Costs are dependent upon the type of accommodation you prefer - camping is viable and there are a variety of hotels available at reasonable prices. There are still some cheap offers on the ferries at the moment and by sharing transport you can reduce travel costs dramatically. Be aware though that hotel availability is getting tight now.

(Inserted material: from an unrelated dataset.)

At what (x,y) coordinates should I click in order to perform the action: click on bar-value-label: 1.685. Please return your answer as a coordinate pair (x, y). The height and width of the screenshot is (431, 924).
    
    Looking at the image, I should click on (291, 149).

Contact me with a PM if you are interested.

Best wishes,

M and TJ



*Here's a brief selection of pix of what you can expect to see.​*
*A selection taken inside a Maginot Line gros ouvrage...*





























*A couple taken inside Fort Rozellier...*













*...and in Fort Bois du Bourrus...*








*
Fort du Regret where there is still what appears to be a Hotchkiss machine gun sitting in a mount in it's turret complete with ammo clip.*








*Fort Genicourt...*






*And finally, inside the twin 75mm artillery turret at Froideterre where both guns minus breach blocks are still in situ.*




These forts, dating from WW1 in the case of Verdun, and WW2 in the case of the Maginot Line, are abandoned, however they are in incredibly good condition for the most part and make a fascinating exploration for anyone even remotely interested in military history.


----------



## Stealthstar79 (Apr 10, 2013)

Interesting stuff, like pic 8
Thanks..


----------



## krela (Apr 10, 2013)

Oh to have money and be able to drive. :S

I hope you get some extra interest dude.


----------



## TeeJF (Apr 10, 2013)

I think it's the money aspect that is making people vacillate, which is such a shame because if they are prepared to camp then it's a real budget trip. But hey... that's life sadly.


----------



## chris (Apr 10, 2013)

If there's any that would like to go and stay a day or two longer but can't leave for the France till the Sunday 26th May could they PM me?

I'd really like to join you all but need a few others to help share driving, ferry/tunnel and petrol costs


----------



## krela (Apr 10, 2013)

TeeJF said:


> I think it's the money aspect that is making people vacillate, which is such a shame because if they are prepared to camp then it's a real budget trip. But hey... that's life sadly.



Alas my budget is about £20. :S


----------



## night crawler (Apr 10, 2013)

TeeJF said:


> I think it's the money aspect that is making people vacillate, which is such a shame because if they are prepared to camp then it's a real budget trip. But hey... that's life sadly.


No I just don't have a passport any more.


----------



## sweet pea (Apr 10, 2013)

id love to but im saving all my holiday and cash to go to oz for a month


----------